What do your desires reveal about you?
Psalm 42:1-2, Romans 10:1
Maturing Christians develop an array of passionate, godly desires that direct daily life. The healthy Christian life is one dominated by passionate desires. What is a desire? It is a heart yearning for something you do not yet have. A heart with literally no desires is a dead heart, even if it is biologically alive. Many people live as dead people in this world, so seared by the realities of this sin-cursed world that they have no taste for anything at all. Christians should never be so! Instead, we know that there are many wonderful things that God has promised to us for the future that we do not now possess. And a healthy Christian heart should earnestly desire those things.

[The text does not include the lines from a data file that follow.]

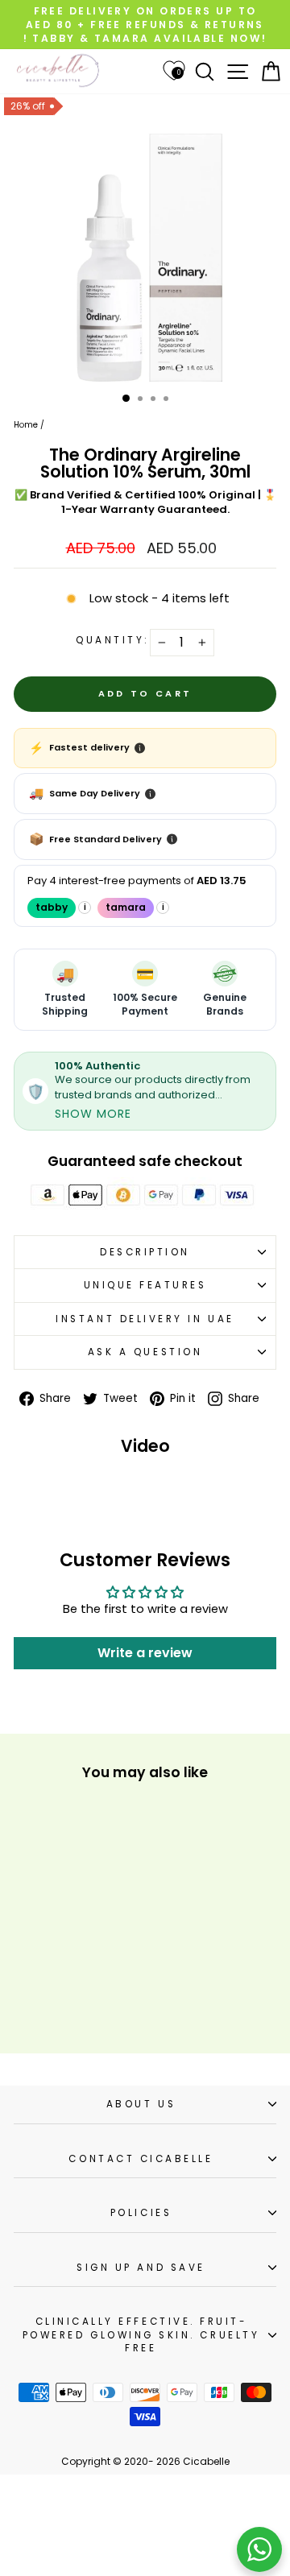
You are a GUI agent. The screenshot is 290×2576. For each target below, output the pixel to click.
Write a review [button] (145, 1653)
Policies (141, 2212)
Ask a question (145, 1352)
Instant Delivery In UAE (145, 1319)
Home (26, 425)
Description (145, 1252)
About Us (141, 2104)
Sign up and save (141, 2267)
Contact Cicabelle (140, 2158)
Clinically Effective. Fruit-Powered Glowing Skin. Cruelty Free (141, 2335)
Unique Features (145, 1285)
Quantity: (113, 640)
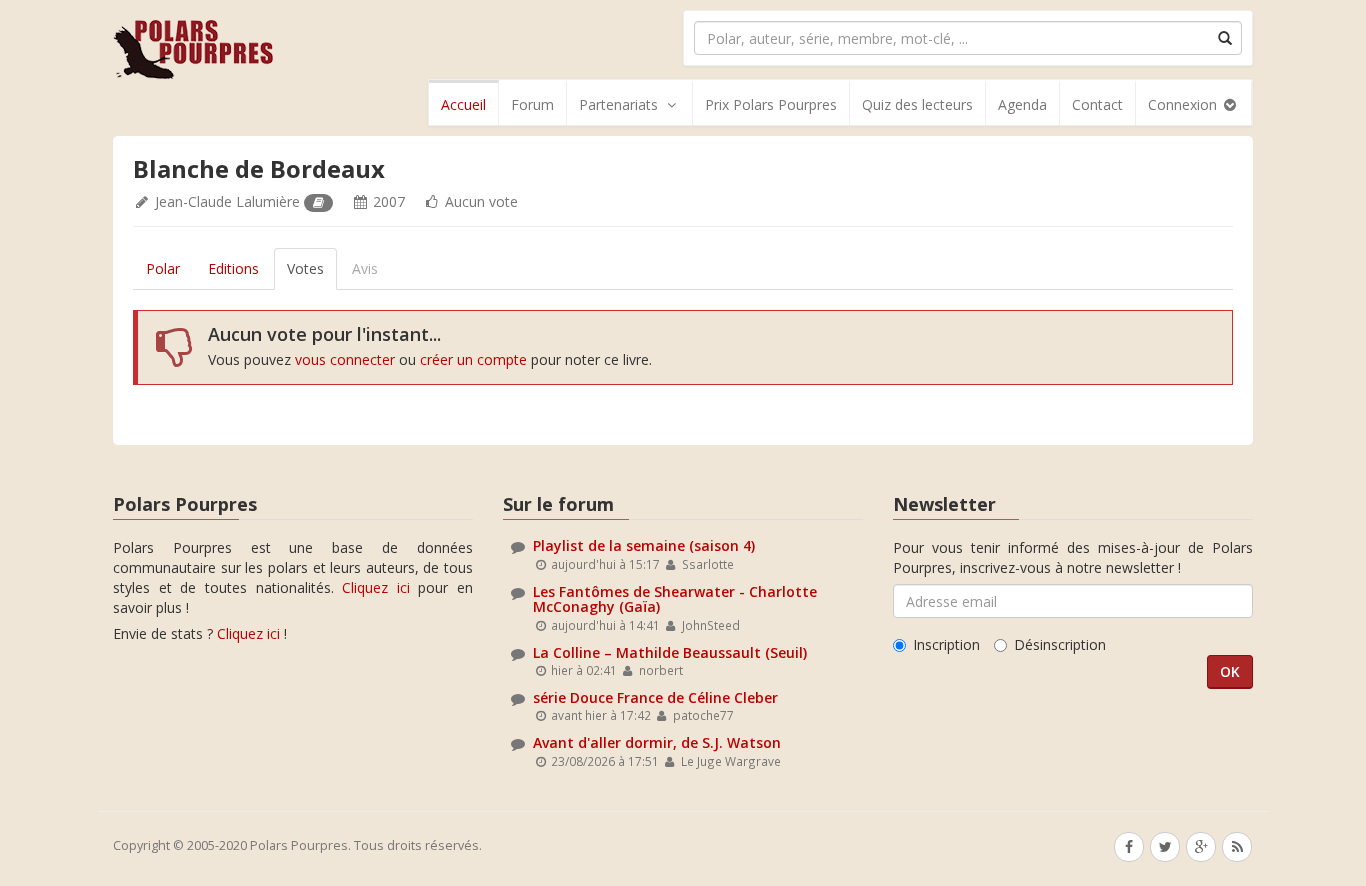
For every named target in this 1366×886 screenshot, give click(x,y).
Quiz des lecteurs (917, 104)
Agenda (1022, 104)
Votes (305, 268)
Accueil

It is a beneficial study for a Christian to go through scripture and find those things the Bible says Christians should desire. We are essentially forward-looking people, driven on by godly passions and ambitions for things we do not have yet but ardently desire. The greatest of these is God himself. By this I mean a deeper, fuller, richer experience of all that God is. Those experiences are foretastes of heaven itself, and the psalmist in Psalm 42 beautifully and poetically describes that life of desiring God: “As the deer pants for water, so my soul pants for you, O God” (Psalm 42:1). This is not spoken as an unregenerate person, a lost person. Not at all! Rather it is someone who has tasted and seen that God is good. He is fully aware that God has infinitely more of his goodness to convey to his soul and he yearns for it. Ultimately this desire is a yearning to be in heaven itself when the time comes. Paul said, “I desire to depart and be with Christ, which is better by far” (Philippians 1:23). So, an ever-increasing yearning for heaven is part of the Christian’s journey toward spiritual maturity. Our desire for heaven’s perfect fellowship with God is nowhere near what it should be.
“We should hate the concept of a lukewarm life that Christ would vomit out of his mouth.”
In a similar fashion, we should desire the salvation of those around us. No one displayed that passion better than Paul. He openly stated that his heart’s desire and prayer for the unconverted among his fellow Jews was passionate and strong. So strong, in fact, that he earlier said he would trade his own salvation for it if he could (Romans 9:3). That yearning for the salvation of lost people drove Paul daily and formed his lifelong ambition: “It has always been my ambition to preach the gospel where Christ was not known” (Romans 15:20). But he had other ambitions as well, especially to please God at every moment (2 Corinthians 5:9).
These strong desires, these ambitions, these drives, these appetites should characterize the lives of every Christian. We should fan the flames of these desires every day by scripture and prayer. We should hate the concept of a lukewarm life that Christ would vomit out of his mouth (Revelation 3:16). A mature Christian is characterized by a wide array of passionate godly desires. And those desires are vastly stronger today than they were a year ago.